J’ai bien des fois, par exercice et pour ma nourriture, peiné devant l’objet jusqu’aux menus accidents de son apparence visuelle ; mais la journée me laissait triste, dans un inassouvissement. Et je laissais le lendemain couler l’autre source, celle de l’imagination par le rappel des formes, et j’étais alors rassuré et apaisé.

La critique d’art n’est pas créatrice.

On peut la tolérer chez des êtres pensifs, sensibles, capables de s’objectiver particulièrement ; des êtres doués d’une allégresse communicative et ardente qui reflétera, par amour et admiration, quelque chose de la beauté qu’ils aiment : flamme jaillie du foyer divin qui gagne en étendue et suscite d’autres flammes.

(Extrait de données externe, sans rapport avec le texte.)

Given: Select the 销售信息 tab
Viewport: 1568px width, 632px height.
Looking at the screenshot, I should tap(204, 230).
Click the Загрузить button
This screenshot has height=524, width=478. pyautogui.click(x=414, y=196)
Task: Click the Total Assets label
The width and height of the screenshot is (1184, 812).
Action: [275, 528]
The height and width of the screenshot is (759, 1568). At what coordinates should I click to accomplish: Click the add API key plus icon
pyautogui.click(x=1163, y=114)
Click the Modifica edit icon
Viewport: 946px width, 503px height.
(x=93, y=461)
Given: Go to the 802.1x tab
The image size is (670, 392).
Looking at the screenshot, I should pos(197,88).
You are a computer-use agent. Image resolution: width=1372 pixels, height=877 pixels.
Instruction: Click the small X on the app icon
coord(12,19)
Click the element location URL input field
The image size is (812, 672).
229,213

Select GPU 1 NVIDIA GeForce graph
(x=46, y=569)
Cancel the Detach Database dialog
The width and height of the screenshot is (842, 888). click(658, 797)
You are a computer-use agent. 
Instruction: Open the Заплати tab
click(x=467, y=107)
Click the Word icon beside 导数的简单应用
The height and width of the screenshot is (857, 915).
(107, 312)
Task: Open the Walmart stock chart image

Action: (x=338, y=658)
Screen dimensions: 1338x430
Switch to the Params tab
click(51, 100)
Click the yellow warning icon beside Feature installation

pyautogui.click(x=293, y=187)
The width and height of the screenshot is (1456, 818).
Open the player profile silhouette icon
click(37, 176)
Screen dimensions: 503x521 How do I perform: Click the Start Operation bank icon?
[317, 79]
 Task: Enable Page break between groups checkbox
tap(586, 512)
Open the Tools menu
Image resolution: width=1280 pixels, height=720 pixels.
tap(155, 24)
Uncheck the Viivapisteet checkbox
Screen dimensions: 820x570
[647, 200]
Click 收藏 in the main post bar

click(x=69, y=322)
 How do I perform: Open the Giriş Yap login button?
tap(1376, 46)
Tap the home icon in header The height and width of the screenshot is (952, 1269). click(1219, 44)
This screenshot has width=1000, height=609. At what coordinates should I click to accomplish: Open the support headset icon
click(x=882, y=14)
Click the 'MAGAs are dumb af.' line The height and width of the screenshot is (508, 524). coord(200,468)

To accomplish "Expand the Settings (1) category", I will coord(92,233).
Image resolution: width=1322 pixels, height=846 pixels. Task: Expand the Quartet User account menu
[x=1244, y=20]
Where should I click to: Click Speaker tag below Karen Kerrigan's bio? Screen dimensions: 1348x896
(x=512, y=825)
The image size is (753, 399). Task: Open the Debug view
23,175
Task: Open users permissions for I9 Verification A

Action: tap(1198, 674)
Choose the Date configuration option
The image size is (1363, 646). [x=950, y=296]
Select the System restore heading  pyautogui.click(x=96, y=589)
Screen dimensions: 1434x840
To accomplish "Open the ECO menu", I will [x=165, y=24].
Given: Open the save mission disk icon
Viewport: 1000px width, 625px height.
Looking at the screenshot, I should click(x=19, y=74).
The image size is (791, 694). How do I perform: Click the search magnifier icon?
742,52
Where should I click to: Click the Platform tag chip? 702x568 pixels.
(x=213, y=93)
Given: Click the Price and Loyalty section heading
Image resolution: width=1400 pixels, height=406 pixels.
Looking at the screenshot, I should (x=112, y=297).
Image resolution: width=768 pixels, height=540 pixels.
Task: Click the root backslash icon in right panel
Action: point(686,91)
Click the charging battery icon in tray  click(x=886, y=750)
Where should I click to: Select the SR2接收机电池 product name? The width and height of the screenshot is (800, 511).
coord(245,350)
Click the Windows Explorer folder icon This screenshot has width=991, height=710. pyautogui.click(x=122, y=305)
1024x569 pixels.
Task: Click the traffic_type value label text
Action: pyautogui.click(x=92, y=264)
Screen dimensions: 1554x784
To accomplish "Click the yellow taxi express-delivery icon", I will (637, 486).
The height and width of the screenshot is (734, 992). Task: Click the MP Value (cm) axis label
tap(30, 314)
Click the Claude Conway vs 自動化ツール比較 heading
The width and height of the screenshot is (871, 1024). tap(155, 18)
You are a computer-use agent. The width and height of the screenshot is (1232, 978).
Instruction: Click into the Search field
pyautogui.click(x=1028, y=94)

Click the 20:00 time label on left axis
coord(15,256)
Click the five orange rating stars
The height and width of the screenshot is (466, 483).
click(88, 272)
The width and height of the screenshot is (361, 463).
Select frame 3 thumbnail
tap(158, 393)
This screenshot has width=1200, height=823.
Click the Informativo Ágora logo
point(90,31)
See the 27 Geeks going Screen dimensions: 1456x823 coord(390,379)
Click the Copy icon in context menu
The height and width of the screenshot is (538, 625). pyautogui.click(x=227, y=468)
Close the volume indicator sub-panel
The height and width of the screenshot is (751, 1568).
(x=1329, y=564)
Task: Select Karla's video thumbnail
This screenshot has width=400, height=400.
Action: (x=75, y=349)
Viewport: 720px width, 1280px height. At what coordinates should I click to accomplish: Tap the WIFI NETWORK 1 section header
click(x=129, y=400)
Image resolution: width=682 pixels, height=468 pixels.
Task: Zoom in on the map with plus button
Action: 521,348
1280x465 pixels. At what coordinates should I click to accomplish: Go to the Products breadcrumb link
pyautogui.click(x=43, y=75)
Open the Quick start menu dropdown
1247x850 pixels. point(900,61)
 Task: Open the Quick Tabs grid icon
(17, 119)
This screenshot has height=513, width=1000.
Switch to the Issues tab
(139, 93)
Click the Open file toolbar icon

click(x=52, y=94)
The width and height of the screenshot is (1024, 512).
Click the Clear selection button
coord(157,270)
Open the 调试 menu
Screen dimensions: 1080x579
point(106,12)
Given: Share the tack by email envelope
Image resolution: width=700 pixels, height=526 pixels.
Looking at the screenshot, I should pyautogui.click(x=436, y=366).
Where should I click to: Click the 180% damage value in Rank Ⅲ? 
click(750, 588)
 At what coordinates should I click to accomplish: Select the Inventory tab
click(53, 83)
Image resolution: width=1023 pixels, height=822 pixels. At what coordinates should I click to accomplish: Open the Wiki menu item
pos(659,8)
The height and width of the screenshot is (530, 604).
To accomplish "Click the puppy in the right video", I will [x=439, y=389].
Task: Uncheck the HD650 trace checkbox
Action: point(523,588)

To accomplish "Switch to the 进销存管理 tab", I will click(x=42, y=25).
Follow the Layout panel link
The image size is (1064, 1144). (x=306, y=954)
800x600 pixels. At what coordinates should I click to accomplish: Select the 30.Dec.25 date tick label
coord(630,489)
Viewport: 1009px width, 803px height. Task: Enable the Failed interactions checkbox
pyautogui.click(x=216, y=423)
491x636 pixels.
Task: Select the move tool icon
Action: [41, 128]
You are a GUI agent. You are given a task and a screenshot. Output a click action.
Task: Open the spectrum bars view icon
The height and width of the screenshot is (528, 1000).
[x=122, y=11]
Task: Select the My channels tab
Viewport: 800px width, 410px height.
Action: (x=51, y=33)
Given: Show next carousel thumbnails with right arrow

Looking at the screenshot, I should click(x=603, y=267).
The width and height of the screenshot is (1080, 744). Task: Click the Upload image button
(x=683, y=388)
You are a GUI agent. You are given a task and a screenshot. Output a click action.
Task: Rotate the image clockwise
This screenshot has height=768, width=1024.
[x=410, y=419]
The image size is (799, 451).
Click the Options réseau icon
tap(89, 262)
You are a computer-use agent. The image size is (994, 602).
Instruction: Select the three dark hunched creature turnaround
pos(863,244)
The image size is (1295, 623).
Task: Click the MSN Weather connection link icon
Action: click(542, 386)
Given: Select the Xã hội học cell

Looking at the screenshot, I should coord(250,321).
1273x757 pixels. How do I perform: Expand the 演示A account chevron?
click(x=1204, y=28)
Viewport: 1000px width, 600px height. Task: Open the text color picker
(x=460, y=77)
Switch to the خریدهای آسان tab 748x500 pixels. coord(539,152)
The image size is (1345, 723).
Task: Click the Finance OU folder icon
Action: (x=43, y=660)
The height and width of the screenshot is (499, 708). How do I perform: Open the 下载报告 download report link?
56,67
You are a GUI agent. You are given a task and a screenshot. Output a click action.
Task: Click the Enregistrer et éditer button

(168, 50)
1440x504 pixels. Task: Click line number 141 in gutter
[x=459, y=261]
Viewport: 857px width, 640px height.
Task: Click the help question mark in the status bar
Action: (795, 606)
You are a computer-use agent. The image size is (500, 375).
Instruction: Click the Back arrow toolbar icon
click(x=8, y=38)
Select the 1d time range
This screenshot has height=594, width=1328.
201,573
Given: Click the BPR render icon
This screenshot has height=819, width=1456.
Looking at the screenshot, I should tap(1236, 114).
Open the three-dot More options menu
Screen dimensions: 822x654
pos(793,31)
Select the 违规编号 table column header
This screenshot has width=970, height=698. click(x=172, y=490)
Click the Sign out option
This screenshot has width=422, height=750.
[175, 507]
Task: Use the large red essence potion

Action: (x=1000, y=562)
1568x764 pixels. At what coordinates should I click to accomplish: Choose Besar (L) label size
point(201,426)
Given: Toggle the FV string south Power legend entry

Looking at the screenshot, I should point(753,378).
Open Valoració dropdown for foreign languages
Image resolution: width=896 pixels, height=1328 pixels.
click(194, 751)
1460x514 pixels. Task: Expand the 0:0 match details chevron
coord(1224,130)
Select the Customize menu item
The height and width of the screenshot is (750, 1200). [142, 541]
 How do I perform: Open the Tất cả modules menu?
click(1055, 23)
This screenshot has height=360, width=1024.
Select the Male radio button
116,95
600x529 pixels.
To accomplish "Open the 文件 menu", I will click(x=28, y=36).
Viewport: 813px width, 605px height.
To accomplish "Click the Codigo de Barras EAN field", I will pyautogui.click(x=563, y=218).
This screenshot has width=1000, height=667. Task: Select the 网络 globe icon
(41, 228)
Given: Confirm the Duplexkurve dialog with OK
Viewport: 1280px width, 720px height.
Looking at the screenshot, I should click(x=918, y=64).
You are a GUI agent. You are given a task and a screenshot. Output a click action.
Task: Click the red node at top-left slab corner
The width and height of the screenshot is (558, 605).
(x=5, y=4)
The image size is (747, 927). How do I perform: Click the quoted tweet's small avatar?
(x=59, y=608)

Mais le commentaire, le commentaire pur, n’a d’excuse que s’il refond les principes sans cesse, toujours nouvellement, à chaque frisson d’un art nouveau. Il doit proclamer les découvertes.



Une enquête sur la vie des peintres? Et pourquoi? Croirait-on trouver là des révélations qui leur apporteraient la justice ! A quoi bon.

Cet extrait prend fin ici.